По-видимому, здесь и пришёл конец Профессору как здравомыслящему и разумному члену современного общества. В тот момент он уверен не был, но теперь ему стало ясно, что, настаивая на том, чтобы Мальвина проверила свои силы, если можно так выразиться, на несчастной миссис Арлингтон, он делал это с убеждением, что результат восстановит у него душевное равновесие. То, что Мальвина взмахом палочки (или в чём там у ней состоял фокус-покус) сможет превратить до того неисправимо праздную и расхлябанную миссис Арлингтон во что-то вроде Ллойда Джорджа в женском обличье, в расчёты его отнюдь не входило.

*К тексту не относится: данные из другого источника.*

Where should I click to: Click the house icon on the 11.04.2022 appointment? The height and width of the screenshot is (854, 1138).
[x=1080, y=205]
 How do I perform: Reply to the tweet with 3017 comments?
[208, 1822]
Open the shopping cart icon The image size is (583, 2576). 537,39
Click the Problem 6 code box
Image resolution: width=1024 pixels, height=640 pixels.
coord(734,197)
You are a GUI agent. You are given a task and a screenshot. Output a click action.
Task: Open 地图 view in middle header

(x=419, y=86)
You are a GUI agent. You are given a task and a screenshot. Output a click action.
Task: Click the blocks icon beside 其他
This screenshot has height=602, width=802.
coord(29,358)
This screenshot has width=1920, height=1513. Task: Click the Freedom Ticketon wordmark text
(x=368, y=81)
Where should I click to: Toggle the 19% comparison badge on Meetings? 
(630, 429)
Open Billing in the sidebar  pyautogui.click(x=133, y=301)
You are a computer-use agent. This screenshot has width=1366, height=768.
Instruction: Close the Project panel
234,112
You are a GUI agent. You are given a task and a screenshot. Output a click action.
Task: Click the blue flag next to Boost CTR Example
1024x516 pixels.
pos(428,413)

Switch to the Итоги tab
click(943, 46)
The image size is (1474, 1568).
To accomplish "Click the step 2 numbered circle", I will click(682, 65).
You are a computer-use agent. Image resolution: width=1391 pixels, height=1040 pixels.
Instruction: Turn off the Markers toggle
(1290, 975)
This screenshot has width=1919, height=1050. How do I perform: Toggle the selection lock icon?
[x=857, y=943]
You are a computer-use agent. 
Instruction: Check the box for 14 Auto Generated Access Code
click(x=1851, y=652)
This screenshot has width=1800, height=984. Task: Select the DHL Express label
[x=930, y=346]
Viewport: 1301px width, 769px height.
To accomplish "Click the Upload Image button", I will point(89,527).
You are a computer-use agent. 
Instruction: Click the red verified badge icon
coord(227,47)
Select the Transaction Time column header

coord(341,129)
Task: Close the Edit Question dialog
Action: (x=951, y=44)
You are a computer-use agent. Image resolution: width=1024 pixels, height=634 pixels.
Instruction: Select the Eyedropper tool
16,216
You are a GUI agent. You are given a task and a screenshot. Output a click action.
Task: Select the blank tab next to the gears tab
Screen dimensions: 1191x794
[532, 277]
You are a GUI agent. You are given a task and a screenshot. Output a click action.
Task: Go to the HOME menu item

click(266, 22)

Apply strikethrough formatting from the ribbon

Забыв про обед, он бесцельно бродил по округе, не возвращаясь домой до раннего вечера. За ужином он вёл себя довольно беспокойно и нервно: «сидел как на иголках», по свидетельству маленькой прислужницы. Раз он стрелой выпрыгнул из кресла, когда маленькая прислужница случайно обронила столовую ложку; и два раза опрокинул соль. Именно за столом Профессор, как правило, находил своё отношение к Мальвине самым скептическим. В фею, способную уплетать довольно увесистый ломоть мяса и два куска пирога, поверить было не так просто. Сегодня вечером у Профессора никаких затруднений не возникало. Белые Дамы никогда не прочь были попользоваться гостеприимством смертных. Должно быть, всегда имела место определённая приспособляемость. С той роковой ночи своего отлучения Мальвина прошла, надо полагать, чрез всяческие испытания. Для нынешних целей она приняла образ jeune fille двадцатого века (нашей эры). Отдать должное отличной кухне миссис Малдун вместе с бокалом доброго лёгкого кларета естественно шло этому образу.
Похоже, что он ни на мгновение не мог выбросить из головы миссис Арлингтон. Не раз, когда он исподтишка кидал взгляд через стол, ему казалось, будто Мальвина смотрит на него с насмешливой улыбкой. Должно быть, это какой-то бесовитый дух подтолкнул его. Тысячи лет Мальвина вела — по крайней мере, насколько это было известно — исправленное и безупречное существование; подавила и оставила свою фатальную страсть к переменам — в других людях. Каким безумием было оживить всё это! И нет теперь под рукой королевы Гарбундии, чтоб её обуздать. Когда Профессор чистил грушу, у него появилось отчётливое ощущение, будто он превращается в морскую свинку — курьёзное чувство сжимания в ногах. Впечатление было настолько живым, что Профессор невольно выскочил из кресла и побежал посмотреть на себя в зеркало над сервантом. И даже тогда не испытал полного облегчения. Возможно, дело было в зеркале. Оно было очень старое: такое с маленькими позолоченными шариками по всей окружности, — и Профессору показалось, будто нос так и вырастает у него из лица. Мальвина выразила надежду на то, что он не заболел неожиданно, и спросила, не может ли она чем-нибудь ему помочь. Он настоятельно умолял её не думать об этом.